Pond scum’s potential: How microalgae could benefit agriculture

Published 9:15 am Monday, September 13, 2021

Adriana Alvarez

Researchers are exploring an unusual tool to help farmers improve soil health: microalgae.

To the human eye, microalgae often appear as “pond scum” or floating green mats of slime. But there may be more to it than meets the eye. Researchers say microalgae are “underexplored resources” — both in diversity and potential applications.

This summer, a team of scientists from the University of Minnesota and USDA’s Agricultural Research Service teamed up to learn more about a type of microalgae called cyanobacteria.

The study concluded microalgae could benefit agriculture through potential products, including as renewable fuel sources, specialty chemicals and natural fertilizers.

“There’s a high potential to discover new products and new ways to benefit agriculture that have not been seen yet. Also, the potential to supply nutrients and potentially replace chemical fertilizers is exciting,” said Adriana Alvarez, the study’s lead researcher with the university’s Department of Bioproducts and Biosystems Engineering.

For the study, the researchers focused a nitrogen-fixing cyanobacterium known as Anabaena cylindrica UTEX strain 1611.

Previous studies of microalgae in agriculture, completed in the 1970s through early 2000s, had focused mostly on using microalgae to fertilize rice crops or arid regions. Little research had yet been done on microalgae’s potential for boosting soil health in nutrient-rich, arable soils. That’s precisely what this new study explored.
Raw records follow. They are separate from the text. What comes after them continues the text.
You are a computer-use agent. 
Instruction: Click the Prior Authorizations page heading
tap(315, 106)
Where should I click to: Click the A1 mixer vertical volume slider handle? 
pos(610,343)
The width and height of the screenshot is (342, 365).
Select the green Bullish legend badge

The study had three main components: studying cyanobacteria’s effects on soil structure and nutrient dynamics, simulated rainfall and other water events and mineralization.

The researchers made several discoveries.

First, they found that soils inoculated with cyanobacteria had more soluble nitrogen and phosphorus than untreated control soils. That means cyanobacteria, said Alvarez, may be useful in creating fertilizer. Cyanobacteria-based fertilizers, she said, could potentially replace or partially replace standard nitrogen fertilizers.

The second finding was that soils inoculated with cyanobacteria contained more soluble organic carbon. That translates into potentially higher levels of beneficial soil microorganisms promoting plant health and productivity.

This could prove valuable, Alvarez said, considering “soils are losing carbon at a high rate.”

The third finding was that cyanobacteria-inoculated soils had more large aggregates — clumps of particles — in the soil that held together better in water, which could help slow erosion.

These findings add up to one conclusion: Cyanobacteria can improve soil health.

There’s still work to be done, however, before microalgae move to the mass market.

The first major research question that still needs to be answered is whether it’s economically feasible to scale up production and harvest of microalgae. Can microalgae be cultivated on a large scale in treated wastewater, for example?

Alvarez said further research is also needed related to safety. Some strains of cyanobacteria produce toxins. Alvarez said she would like to see more research into cyanotoxins to make sure there are no dangers in farmers using them.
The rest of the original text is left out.